DATA FOR ANALYSIS:
━━━
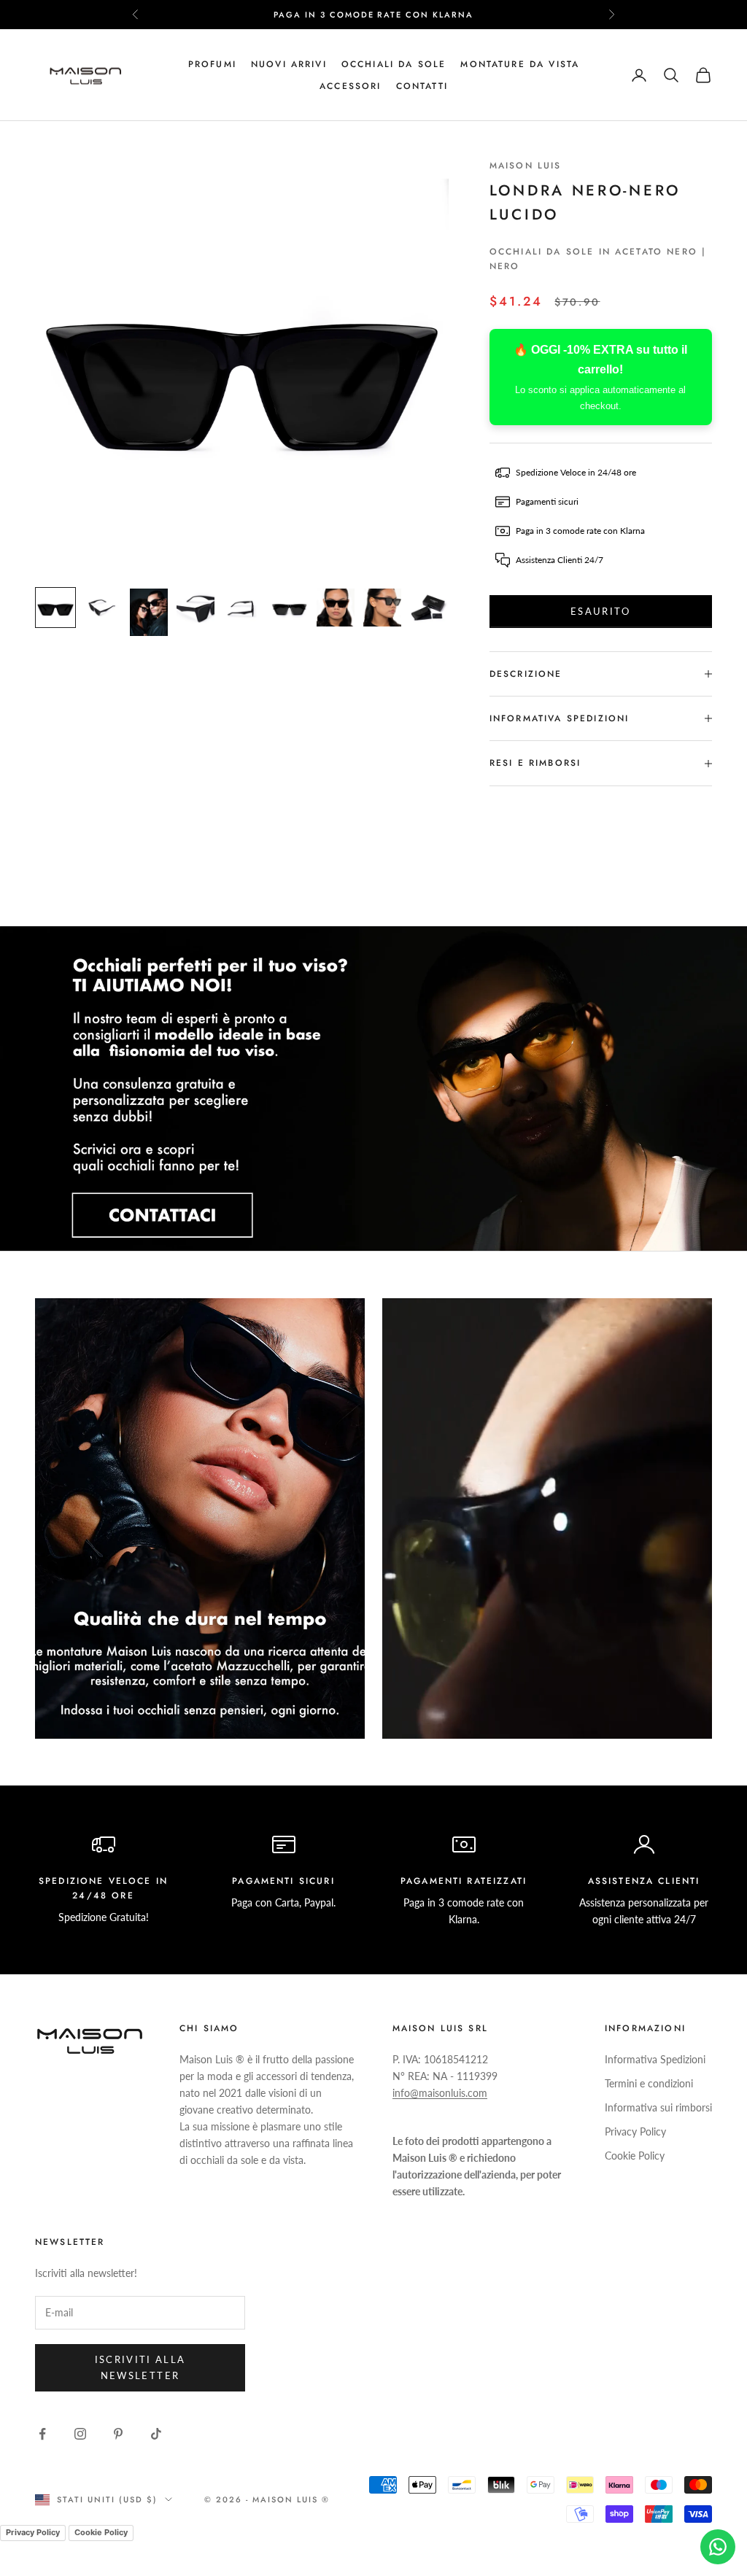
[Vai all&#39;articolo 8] (382, 607)
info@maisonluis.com (439, 2093)
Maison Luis (525, 165)
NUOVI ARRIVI (289, 64)
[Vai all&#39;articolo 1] (55, 607)
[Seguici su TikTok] (156, 2433)
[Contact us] (717, 2546)
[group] (373, 1088)
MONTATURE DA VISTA (519, 64)
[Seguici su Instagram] (80, 2433)
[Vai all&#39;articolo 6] (288, 607)
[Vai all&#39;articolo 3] (148, 612)
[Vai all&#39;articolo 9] (429, 607)
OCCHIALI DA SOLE (393, 64)
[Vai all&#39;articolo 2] (102, 607)
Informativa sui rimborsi (658, 2107)
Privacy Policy (635, 2131)
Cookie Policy (635, 2155)
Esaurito (600, 611)
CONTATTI (422, 86)
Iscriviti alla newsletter (140, 2367)
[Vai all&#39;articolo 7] (335, 607)
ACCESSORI (350, 86)
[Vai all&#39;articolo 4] (195, 607)
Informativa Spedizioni (655, 2059)
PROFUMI (212, 64)
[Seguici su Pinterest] (118, 2433)
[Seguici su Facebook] (42, 2433)
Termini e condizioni (649, 2083)
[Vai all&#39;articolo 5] (242, 607)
━━━
ABOUT THIS TASK: Every line from the top of the entries through the line that holds "Privacy Policy (635, 2131)" is to be quoted exactly, please, and nothing else; omit the pictures.

EXERCISE RESPONSE:
[Vai all&#39;articolo 8] (382, 607)
info@maisonluis.com (439, 2093)
Maison Luis (525, 165)
NUOVI ARRIVI (289, 64)
[Vai all&#39;articolo 1] (55, 607)
[Seguici su TikTok] (156, 2433)
[Contact us] (717, 2546)
[group] (373, 1088)
MONTATURE DA VISTA (519, 64)
[Seguici su Instagram] (80, 2433)
[Vai all&#39;articolo 6] (288, 607)
[Vai all&#39;articolo 3] (148, 612)
[Vai all&#39;articolo 9] (429, 607)
OCCHIALI DA SOLE (393, 64)
[Vai all&#39;articolo 2] (102, 607)
Informativa sui rimborsi (658, 2107)
Privacy Policy (635, 2131)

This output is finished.